In a brand new report, Thomas Piketty and 100 other researchers have concluded that with extreme wealth inequality only growing worse with every passing year, all over the world, a whole panoply of social, economic and political catastrophes are inevitable. Worldwide, the top one percent of income "earners" have captured twice as much of the capital growth as the bottom half of the global population. Since 1980, with the rise of finance-controlled neoliberal forms of government, the massive transfer of public to private wealth has occurred in nearly all countries - so much so that public wealth is zero or in negative territory. While actual countries, like the US, have become richer, their governments have become poorer - by design. It gives them a perfect excuse to punish the poor in the name of "fiscal responsibility."
The Republicans, of course, have long stopped pretending to be on the "side" of the people who elect them in safe, gerrymandered districts. And increasingly, so have the establishment Democrats, with their own refusal to even acknowledge the wishes of the "Demos" for such nice but "impossible" things as universal health care, debt-free public education, a living wage and guaranteed incomes for those who cannot work or cannot find work. All they offer to the base is fear of Russia, with a concurrent redirection of populist anger at sexual harassment in Hollywood, corporate broadcast and print news, and to a much lesser extent, the Beltway and Silicon Valley. The financiers of Wall Street have so far been curiously exempt from the scandals, despite their many other serial predations and crimes against the body politic.
We do not even enjoy "representative democracy" in this country. Rather, as Jacques Rancière observes, we live under a system of Representative Oligarchy, "a representation of minorities who are entitled to take charge of public affairs either directly or though consultation."
Everything is presented in terms of the economy and the Market, with the only "reality" offered to us, and to which we should aspire, being the unlimited power and glory of wealth. This is why centrist Democrats like Barack Obama constantly talked up a "balanced approach" to allow the co-existence of unlimited oligarchic greed with society's Left Behinds. The "losers" are urged to hone their skills, work hard, compete against your fellows, share the sacrifice, aspire to riches, and instead of complaining, get out there and vote!

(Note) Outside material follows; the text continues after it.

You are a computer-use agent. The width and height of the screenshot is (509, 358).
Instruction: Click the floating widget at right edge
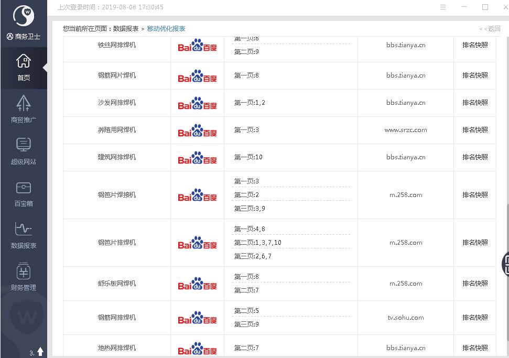pyautogui.click(x=505, y=263)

Meanwhile, the rulers euphemize the slashing of the safety net with such weasel words as "modernization" in order to help the masses adapt to their ever more harsh realities. It's propaganda designed to give our oligarchy a renewed legitimacy. It follows, therefore, that the main reason that the wealthy liberal class hates Trump so much is because he foments the "divisiveness" making it so hard to keep the population sedated and under oligarchic control.
The true definition of democracy is the struggles of ordinary people, both individuals and groups, for social and economic justice. These include struggles against the electoral system and the parties themselves.
Democracy has nothing to do with money-driven political parties and their agendas. It has everything to do with Rosa Parks refusing to give up her seat on a bus.